Shaul Arieli wrote brilliantly last week about why annexation of the West Bank would be so dangerous, using the example of Jerusalem as a canvas for what precisely will go wrong. In the current environment, with the prospect of successful negotiations as dormant as ever, separation without withdrawal – as advocated by the Commanders for Israel’s Security – is the way forward, as it maintains Israel’s hold on the blocs while laying the foundation for Israel to one day in the future cede the rest. But this only works in keeping Israel secure, Jewish, and democratic if the distinction between the blocs and everything else is maintained. Otherwise, separation does not – to use the infamous term – create facts on the ground in support of two states but instead contravenes it. Employing an inviolable bright line between the blocs and the rest of the West Bank is also critical to Israel’s credibility; increasingly fewer governments and international observers will buy the rhetoric that settlements are not the primary obstacle to peace when the government is building up areas outside of any reasonable consensus of what Israel will keep in a deal. Not only will this be a better policy, it will eliminate some of Israel’s public opinion headaches and lessen the chances of future nasty diplomatic surprises in the vein of UNSCR 2334.

There are two steps that should be taken right away in order to rebalance the conversation over settlements and Israeli policy. The first is for the Netanyahu government to actually define what it views as blocs. The debate surrounding settlements right now is rife with purposeful misunderstanding, as everyone talks about the blocs as if they have been divinely decreed when the truth is that they mean different things to different people. Most everyone would include the blocs in the Jerusalem triangle – Givat Ze’ev, Ma’ale Adumim, Gush Etzion – along with Modi’in Illit and Alfei Menashe, areas that have the largest Jewish populations and are close to the Green Line. But there are other large population centers that cut farther into the West Bank, such as Ariel, or smaller population centers that encroach on large Palestinian cities, such as the Kedumim finger. Netanyahu himself has said that he envisions Beit El and Kiryat Arba as parts of blocs too, which takes us into the realm of the absurd. If any government is going to adopt a policy of building in the blocs to the exclusion of the rest, it first must adopt a hard definition of what it views as blocs.

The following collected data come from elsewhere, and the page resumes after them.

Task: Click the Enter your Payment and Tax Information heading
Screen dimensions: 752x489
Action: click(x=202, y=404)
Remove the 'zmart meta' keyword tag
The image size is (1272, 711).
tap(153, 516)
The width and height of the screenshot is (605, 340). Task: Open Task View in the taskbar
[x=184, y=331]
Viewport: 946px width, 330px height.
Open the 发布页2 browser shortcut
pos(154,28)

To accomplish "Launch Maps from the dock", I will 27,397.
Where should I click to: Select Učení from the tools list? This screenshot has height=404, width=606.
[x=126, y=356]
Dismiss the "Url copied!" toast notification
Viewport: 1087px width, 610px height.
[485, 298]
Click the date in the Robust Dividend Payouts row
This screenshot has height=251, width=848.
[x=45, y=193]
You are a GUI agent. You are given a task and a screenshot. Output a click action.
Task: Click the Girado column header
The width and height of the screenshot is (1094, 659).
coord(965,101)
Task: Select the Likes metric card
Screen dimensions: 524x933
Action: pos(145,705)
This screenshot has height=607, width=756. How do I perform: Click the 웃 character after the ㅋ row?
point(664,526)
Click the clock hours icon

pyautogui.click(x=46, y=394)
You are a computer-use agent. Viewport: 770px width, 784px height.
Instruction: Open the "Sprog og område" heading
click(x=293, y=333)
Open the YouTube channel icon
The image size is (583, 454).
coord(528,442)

Second, once the official Israel view of the blocs is set forth, the borders of those blocs must be defined. For instance, Ma’ale Adumim is the part of the West Bank that is least controversial in the eyes of most Israelis; it is hard to find virtually anyone who does not envision it as part of Israel one day, which is why it is the first target in the current annexation push. But the land slated to be annexed along with Ma’ale Adumim encompasses an area six times that of the settlement itself, and those borders include E-1, which has been a redline for both the U.S. and the European Union. Building in E-1 will destroy Palestinian contiguity in the West Bank by cutting off any direct access between Ramallah and Bethlehem, which is why it is such a big deal and why neither Sharon nor Netanyahu has taken that step. If Israel is to build in blocs while freezing the rest, does Ma’ale Adumim include its entire current municipal border? As another example, does the border of the Givat Ze’ev bloc include Beit Horon, which incorporates more Palestinian villages and agricultural land to get another 1000 Jews inside the border? Do the borders of the blocs remain fixed, or do they constantly expand to allow for natural growth? It is very easy to abuse the notion of building inside the blocs without knowing exactly what the borders of the blocs are.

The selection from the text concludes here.